__TASK PROMPT__:
Would you please transcribe, exactly as written, the lines of the entries below starting at the one that holds "Where should I click to: Open Excel" and ending at the one that holds "Task: Select the 10-second self-timer icon", both included?

__DATA PROVIDED__:
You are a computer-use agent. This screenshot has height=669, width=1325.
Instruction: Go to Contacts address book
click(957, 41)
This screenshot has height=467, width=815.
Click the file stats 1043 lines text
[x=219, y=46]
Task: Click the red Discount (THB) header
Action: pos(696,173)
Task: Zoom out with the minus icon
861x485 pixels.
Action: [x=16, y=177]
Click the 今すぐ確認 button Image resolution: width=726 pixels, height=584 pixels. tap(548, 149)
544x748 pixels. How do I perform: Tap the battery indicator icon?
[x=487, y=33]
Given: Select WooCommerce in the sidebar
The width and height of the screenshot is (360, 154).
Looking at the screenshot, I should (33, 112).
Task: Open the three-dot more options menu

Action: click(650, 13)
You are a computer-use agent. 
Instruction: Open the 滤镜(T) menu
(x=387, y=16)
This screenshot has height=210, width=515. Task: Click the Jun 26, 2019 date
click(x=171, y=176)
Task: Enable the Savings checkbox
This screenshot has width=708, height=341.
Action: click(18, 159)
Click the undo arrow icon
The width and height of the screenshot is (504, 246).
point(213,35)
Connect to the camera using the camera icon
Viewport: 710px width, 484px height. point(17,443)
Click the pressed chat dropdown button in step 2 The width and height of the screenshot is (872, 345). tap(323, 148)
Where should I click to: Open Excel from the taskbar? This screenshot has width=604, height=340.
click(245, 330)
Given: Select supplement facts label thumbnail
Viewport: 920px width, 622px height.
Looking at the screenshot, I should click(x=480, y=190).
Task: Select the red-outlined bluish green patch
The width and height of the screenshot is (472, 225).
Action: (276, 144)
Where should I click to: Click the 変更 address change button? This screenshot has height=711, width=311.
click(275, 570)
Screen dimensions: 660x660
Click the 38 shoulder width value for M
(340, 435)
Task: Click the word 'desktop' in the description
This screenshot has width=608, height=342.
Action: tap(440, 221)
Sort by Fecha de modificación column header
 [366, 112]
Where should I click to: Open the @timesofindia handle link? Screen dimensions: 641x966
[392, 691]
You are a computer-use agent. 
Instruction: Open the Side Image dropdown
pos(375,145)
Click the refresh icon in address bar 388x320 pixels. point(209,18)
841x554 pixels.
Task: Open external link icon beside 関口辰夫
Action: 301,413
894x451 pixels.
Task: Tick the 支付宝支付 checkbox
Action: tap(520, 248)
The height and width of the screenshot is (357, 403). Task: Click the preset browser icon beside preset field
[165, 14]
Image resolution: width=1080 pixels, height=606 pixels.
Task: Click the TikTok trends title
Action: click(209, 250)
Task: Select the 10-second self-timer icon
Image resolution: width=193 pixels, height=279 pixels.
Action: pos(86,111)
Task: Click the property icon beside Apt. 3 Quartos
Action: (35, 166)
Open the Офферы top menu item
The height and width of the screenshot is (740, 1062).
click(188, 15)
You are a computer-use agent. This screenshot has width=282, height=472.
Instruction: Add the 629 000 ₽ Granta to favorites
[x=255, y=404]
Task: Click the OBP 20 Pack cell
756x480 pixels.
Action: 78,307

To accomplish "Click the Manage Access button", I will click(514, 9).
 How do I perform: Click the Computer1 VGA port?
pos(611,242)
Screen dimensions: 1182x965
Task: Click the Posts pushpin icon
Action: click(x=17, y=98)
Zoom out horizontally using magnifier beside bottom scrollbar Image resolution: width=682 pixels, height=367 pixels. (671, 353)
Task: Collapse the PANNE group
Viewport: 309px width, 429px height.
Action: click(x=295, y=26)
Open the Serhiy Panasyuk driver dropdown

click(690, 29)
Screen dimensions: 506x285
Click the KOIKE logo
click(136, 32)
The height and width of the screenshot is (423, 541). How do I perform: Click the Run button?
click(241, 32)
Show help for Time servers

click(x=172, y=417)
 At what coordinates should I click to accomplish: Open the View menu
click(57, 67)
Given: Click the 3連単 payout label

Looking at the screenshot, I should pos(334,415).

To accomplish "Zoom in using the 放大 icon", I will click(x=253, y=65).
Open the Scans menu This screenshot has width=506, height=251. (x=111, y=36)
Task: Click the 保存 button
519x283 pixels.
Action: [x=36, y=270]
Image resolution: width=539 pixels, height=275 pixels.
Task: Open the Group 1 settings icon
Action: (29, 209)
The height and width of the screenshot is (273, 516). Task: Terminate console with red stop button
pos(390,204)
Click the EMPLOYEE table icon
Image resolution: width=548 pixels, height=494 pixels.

__RESPONSE TO THE TASK__:
Where should I click to: Open Excel from the taskbar? This screenshot has width=604, height=340.
click(245, 330)
Given: Select supplement facts label thumbnail
Viewport: 920px width, 622px height.
Looking at the screenshot, I should click(x=480, y=190).
Task: Select the red-outlined bluish green patch
The width and height of the screenshot is (472, 225).
Action: (276, 144)
Where should I click to: Click the 変更 address change button? This screenshot has height=711, width=311.
click(275, 570)
Screen dimensions: 660x660
Click the 38 shoulder width value for M
(340, 435)
Task: Click the word 'desktop' in the description
This screenshot has width=608, height=342.
Action: tap(440, 221)
Sort by Fecha de modificación column header
 [366, 112]
Where should I click to: Open the @timesofindia handle link? Screen dimensions: 641x966
[392, 691]
You are a computer-use agent. 
Instruction: Open the Side Image dropdown
pos(375,145)
Click the refresh icon in address bar 388x320 pixels. point(209,18)
841x554 pixels.
Task: Open external link icon beside 関口辰夫
Action: 301,413
894x451 pixels.
Task: Tick the 支付宝支付 checkbox
Action: tap(520, 248)
The height and width of the screenshot is (357, 403). Task: Click the preset browser icon beside preset field
[165, 14]
Image resolution: width=1080 pixels, height=606 pixels.
Task: Click the TikTok trends title
Action: click(209, 250)
Task: Select the 10-second self-timer icon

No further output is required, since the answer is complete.